**REQUIRED ACTIONS**
1. Copy the passage in the blog excerpt from "Me in the Ramada" up to and including "part one: Friday.".
2. In the blog excerpt, which award did Dave Gibbons win?

##### TEXT EXCERPT #####

To Declan's relief, we got to the ceremony just as it started, and the rest of the group who weren't nominated for anything stayed at the rear of the hall, by the bar, and watched the ceremony and generally tutted at the announcement of most of the winners. All the people I knew that were nominated for awards came away empty handed. Pity. I think that the Eagles should celebrate British creators more, maybe have a couple of 'international' categories, because most of the time the awards were given to people who weren't there, because they're in the USA, and probably don't even know they've won. Still, it was cool to see legends like Walt Simonson and Dave Gibbons (who weirdly won 'best letterer'; to my knowledge he only letters his own art) up on stage. After a bit of commiserating with some of the losers, (although I didn't buy any of them a consolation drink as it was nearly FOUR QUID a pint!) we all went into the Ramada bar proper and 'shot the shit' with all the other artists, writers and general geeks I know. Random topics of conversation included Jimmy Saville's sexual proclivities and whether 'Lobster Thermidore' is a viable first name for a girl. After spilling most of last pint down my aforementioned Hulk T-shirt (I wasn't that pissed, I was nudged) Heather and I decided to head back to our hotel while it was relatively early. This was one o'clock in the morning!
Me in the Ramada bar, after the spillage incident. Notice how my coat is done up?Still, it had been a fantastic day.
Monday, May 12, 2008
My trip to Bristol part one: Friday.
Weirdly enough, my train was on time, and my reserved seat was unoccupied! I was sat amidst a group of French students who were extremely annoying. I'd forgotten to pack anything to read on the train journey, but luckily enough, the passenger who had occupied my seat before me had left a copy of The Times behind for me to have a read of. There wasn't a lot of interest in there, but I read the sports pages, and an interesting article about Bob Dylan and put the paper back down. As soon as I did, the French guy opposite me (I was sat in those seats that have a table, so you end up trying to spend the journey avoiding eye contact with the passenger opposite, and also trying to avoid kicking them, probably accidentally, under the table) asked me in broken English if he could read the paper. He took the paper and started laughing at the first story he was looking at, which was about Josef Fritzl. Then, he turned the page and saw a picture of a dying Burmese baby. He thought this was hilarious and held up the paper so all his mates could see it, shouted something out in French and all his mates had a good old laugh at the picture. How sweet.
Not long after, it was time for me to get up and wrestle my (very heavy indeed) bag out of the rack, which was not an easy task as my new Gallic friends had dumped all of their luggage on top of mine, and they all sat there watching me, smirking, as I struggled to get my bag out. In the end I just dumped one student's ridiculously large rucksack (it was virtually a bergen) on the floor to get to mine. He got up out of his seat then.

##### GIVEN MATERIAL #####

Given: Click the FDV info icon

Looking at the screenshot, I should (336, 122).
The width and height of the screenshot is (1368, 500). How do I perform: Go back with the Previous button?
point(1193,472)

#####

**TASK-BY-TASK RESULTS**
1.
Me in the Ramada bar, after the spillage incident. Notice how my coat is done up?Still, it had been a fantastic day.
Monday, May 12, 2008
My trip to Bristol part one: Friday.

2. Best letterer.